University of Houston researcher Peter Strasser started in 2005 looking for ways to crack the platinum problem not by replacing platinum outright, as other researchers are seeking to do, but by making platinum more reactive.  Strasser and his colleagues use a process called dealloying.

First, they combine platinum with varying amounts of copper to create a copper-platinum alloy. Then they remove the copper from the surface region of the alloy. When they test the binding properties of the dealloyed platinum-copper catalyst, they found it was much more reactive than it would be otherwise.

Dealloyed Platimun Electrocatalyst. Click image for more information.

To find out why, Strasser asked Anders Nilsson, who conducts research at the Stanford Institute for Materials and Energy Sciences, a joint institute between SLAC and Stanford University and colleagues Mike Toney and Hirohito Ogasawara to put dealloyed samples under the extremely bright X-ray beam at the Stanford Synchrotron Radiation Lightsource.

* * *

◆ **STATED PROBLEM 1**
In the platinum catalyst passage, which metal do the researchers combine with platinum to make the alloy?
◆ **STATED PROBLEM 2**
Reproduce the platinum catalyst passage between "First, they combine" and "would be otherwise.", inclusive.
◆ **STATED PROBLEM 3**
Write the next part of the platinum catalyst passage, starting after its final sentence.
The lines after this point are separate material and have no connection to the platinum catalyst passage.

◆ **DATA EXTRACT**

* * *

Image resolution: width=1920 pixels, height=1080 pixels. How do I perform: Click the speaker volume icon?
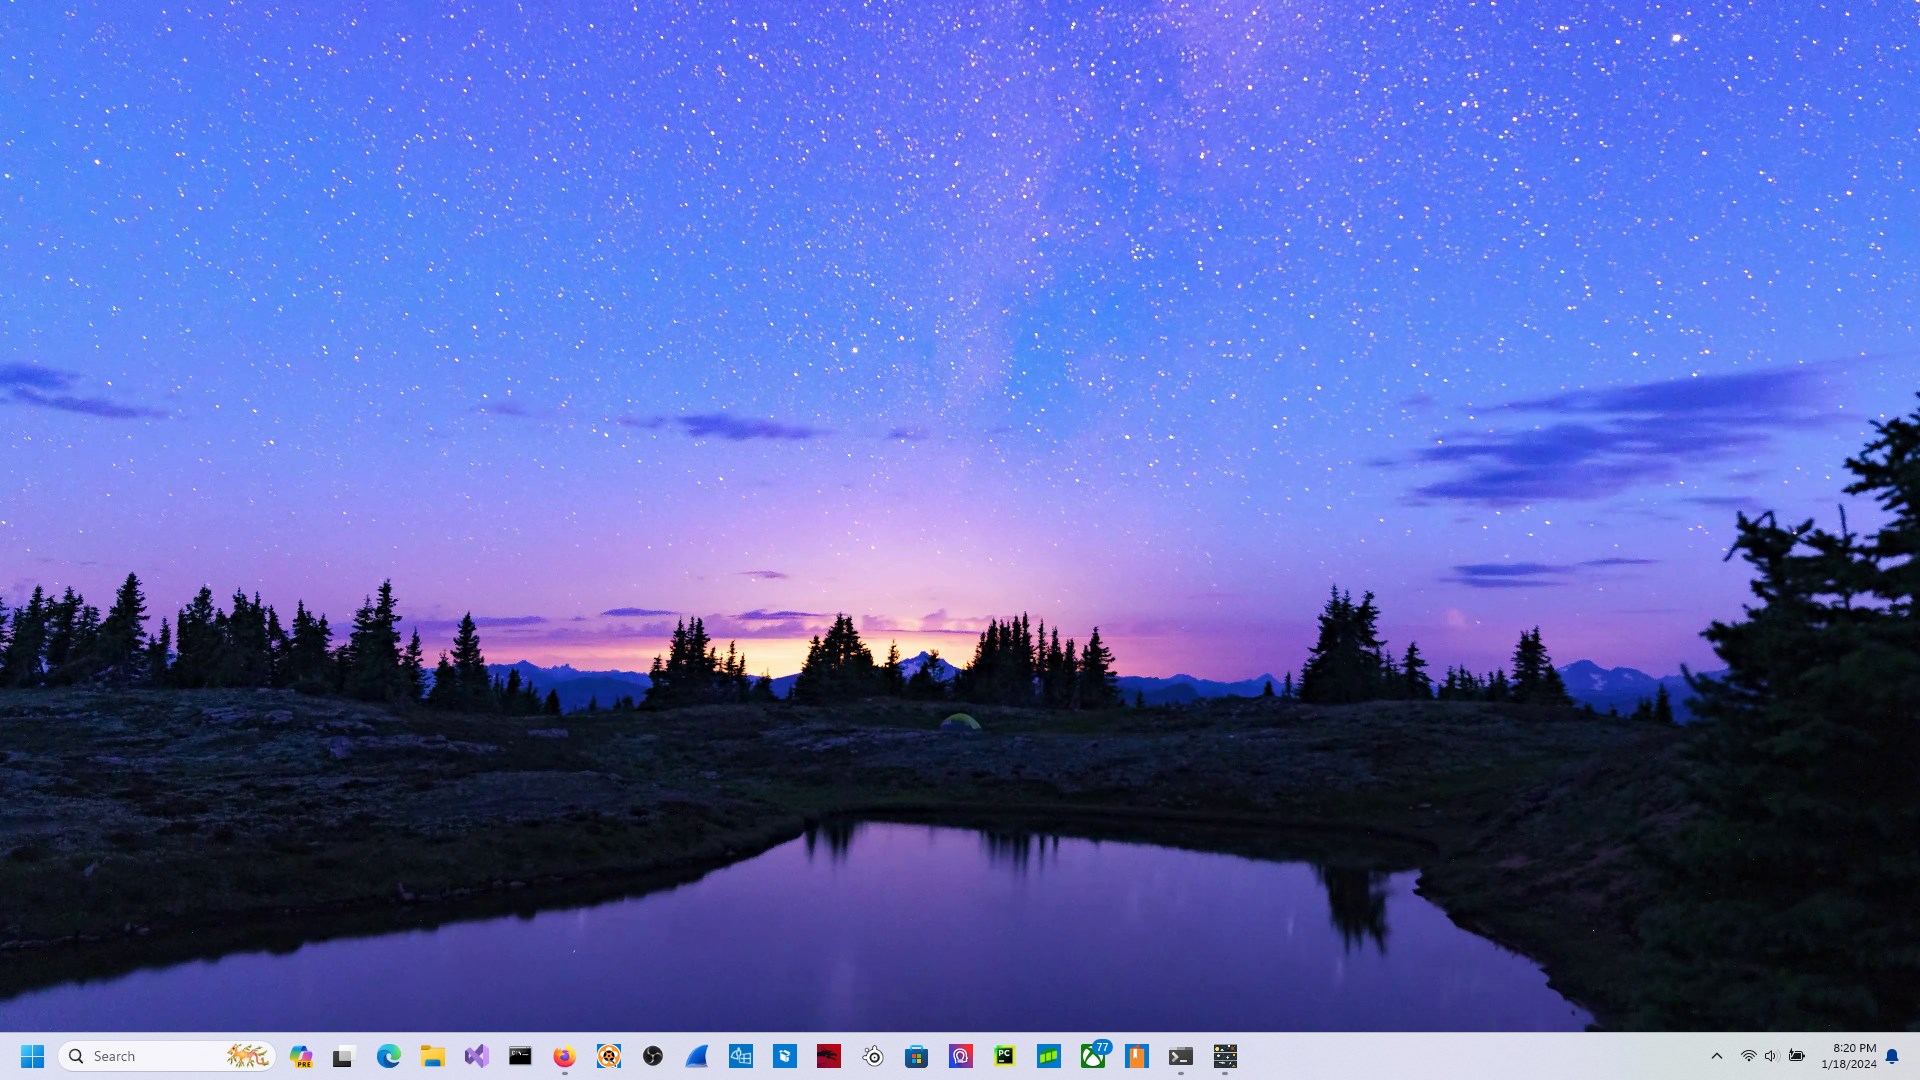[1771, 1056]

* * *

◆ **RESULT 1**
Copper.

◆ **RESULT 2**
First, they combine platinum with varying amounts of copper to create a copper-platinum alloy. Then they remove the copper from the surface region of the alloy. When they test the binding properties of the dealloyed platinum-copper catalyst, they found it was much more reactive than it would be otherwise.

◆ **RESULT 3**
By studying how X-rays scattered from the dealloyed samples, they were able to create detailed pictures (none seem to be posted on the internet) of the metal’s internal structure, revealing that the increased reactivity was caused by lattice strain – a phenomenon in which the arrangement of the platinum atoms is modified. By compressing the surface platinum atoms closer together, the process causes platinum atoms to bind a little more weakly to oxygen atoms and get closer to that magical “balance point” between fuel molecule dissociation and process materials catalytic binding.

Strasser said, “The distance between two neighboring atoms affects their electronic structure. By changing the interatomic distance, we can manipulate how strongly they form bonds.”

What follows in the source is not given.